N’Zérékoré : les effets du réchauffement climatique menacent le calendrier agricole Guinée forestière

ven, 29/04/2022 - 16:09

N’ZEREKORE- La région forestière notamment Nzérékoré et ses périphéries commencent à ressentir les effets du réchauffement climatique. Appelée Guinée forestière à cause de sa végétation riche et dense, cette zone située dans le sud du pays, était connu pour son climat humide et une pluviométrie abondante presque toute l’année (8 mois sur 12). Mais de nos jours, le constat est amer. La donne a changé, la végétation se métamorphose. L’action de l’homme a drastiquement contribué à la dégradation de l’environnement. Les grandes forêts disparaissent au fil des années, laissant place à de grands espaces vides. Les spécialistes pointent du doigt l'action anthropique de l'Homme sur la nature. Mathieu Manamou de la société civile est revenu sur le constat fait ces dernières années par rapport à ce changement enregistré dans la région.

"L'année dernière, on a constaté qu’à Nzérékoré et sa périphérie, dans les mois de juillet et août, il y'avait même de la poussière. Parce qu'il n'y avait pas de pluie. Or habituellement, ce sont les mois les plus pluvieux. En 2020, de novembre jusqu'à la rentrée du mois d'avril, il n’y avait pas de pluie. Et cela a provoqué une vague de chaleur inédite. Beaucoup de personnes ne passaient pas la nuit dans leur maison. En plus, il y'avait un manque criard d'eau. Je vous jure même les puits dans les concessions n'avaient pas d'eau. Certaines rivières n'avaient pas une seule goutte d'eau dans le lit. On a vu des poissons mourir parce que l'eau de la rivière était très chaude, ils ne pouvaient plus vivre. Pire, les femmes ne pouvaient plus faire des cultures maraichères dans les bas-fonds de Nzérékoré qui avaient tari.

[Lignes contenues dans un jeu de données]
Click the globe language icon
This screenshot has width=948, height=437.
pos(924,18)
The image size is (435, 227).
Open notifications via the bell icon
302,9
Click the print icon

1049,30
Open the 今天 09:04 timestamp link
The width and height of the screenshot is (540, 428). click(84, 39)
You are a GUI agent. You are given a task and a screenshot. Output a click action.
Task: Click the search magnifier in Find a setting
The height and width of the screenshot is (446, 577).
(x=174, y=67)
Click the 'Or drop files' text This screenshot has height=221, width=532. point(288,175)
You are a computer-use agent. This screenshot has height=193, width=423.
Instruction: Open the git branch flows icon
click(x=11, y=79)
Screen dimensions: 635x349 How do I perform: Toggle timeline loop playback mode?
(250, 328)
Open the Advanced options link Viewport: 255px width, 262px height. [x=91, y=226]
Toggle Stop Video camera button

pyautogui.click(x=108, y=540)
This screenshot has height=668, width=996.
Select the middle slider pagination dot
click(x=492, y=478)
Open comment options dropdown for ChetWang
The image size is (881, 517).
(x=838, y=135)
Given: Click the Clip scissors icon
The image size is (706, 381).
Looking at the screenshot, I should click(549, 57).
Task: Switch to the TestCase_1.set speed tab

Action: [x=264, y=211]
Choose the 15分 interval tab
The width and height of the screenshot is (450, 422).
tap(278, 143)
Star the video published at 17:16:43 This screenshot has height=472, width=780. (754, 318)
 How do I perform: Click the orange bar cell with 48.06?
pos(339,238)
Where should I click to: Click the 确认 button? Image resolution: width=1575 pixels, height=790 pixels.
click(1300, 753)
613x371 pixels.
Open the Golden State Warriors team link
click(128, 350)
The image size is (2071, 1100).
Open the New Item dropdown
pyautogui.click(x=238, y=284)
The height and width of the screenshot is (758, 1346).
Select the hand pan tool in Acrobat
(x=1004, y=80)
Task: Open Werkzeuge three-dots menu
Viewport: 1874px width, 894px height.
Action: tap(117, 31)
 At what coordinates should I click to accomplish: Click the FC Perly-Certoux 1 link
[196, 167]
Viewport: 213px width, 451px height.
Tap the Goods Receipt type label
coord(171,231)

## Consignes
[1] D'après l'article sur le climat à N'Zérékoré, combien de mois par an la pluie tombait-elle autrefois en Guinée forestière ?
[2] Poursuivez l'article sur le réchauffement climatique à N'Zérékoré après sa dernière phrase.

## Résultats finaux
[1] Huit mois sur douze.

[2]
Crise de feuilles pour la cuisson

Les mois passés, il manquait totalement de feuilles (manioc, patate) dans les marchés de N’Zérékoré pour la préparation de certaines sauces. Et cette perturbation climatique va directement retomber sur le calendrier agricole. Ce qui pourrait causer la famine dans les années à venir ", alerte Mathieu Manamou, président du conseil préfectoral de la société civile à Nzérékoré.

Selon lui, cette région ne mérite plus l'appellation « Guinée forestière » à cause de l’état de sa végétation actuelle. La forêt a été complètement dévastée par l'action anthropique de l'Homme.

 En Guinée forestière, nous avons une Guinée dé-forestée. Allez vers Lola, Beyla, vous y trouverez de vastes domaines sans aucune forêt. Alors qu’avant, ce sont des zones où on parcourait des kilomètres sans même voir le soleil. Mais aujourd'hui, l'arrivée des sociétés d'exploitation de bois en ont fini avec toutes ces forêts. Donc, il serait mieux qu'on change de nom pour dire par exemple "Guinée du Sud" », indique M. Manamou.

 

Ces deux dernières années à savoir l'année 2020 et 2021, la pluviométrie a drastiquement diminué à Nzérékoré. La préfecture reste déficitaire, une situation qui inquiète les scientifiques. Interrogé, le responsable de la direction régionale de la météorologie de Nzérékoré, a donné des précisions sur les statistiques. Rien qu’en 2021, N’zérékoré a enregistré un déficit de 591,6 mm d'eau.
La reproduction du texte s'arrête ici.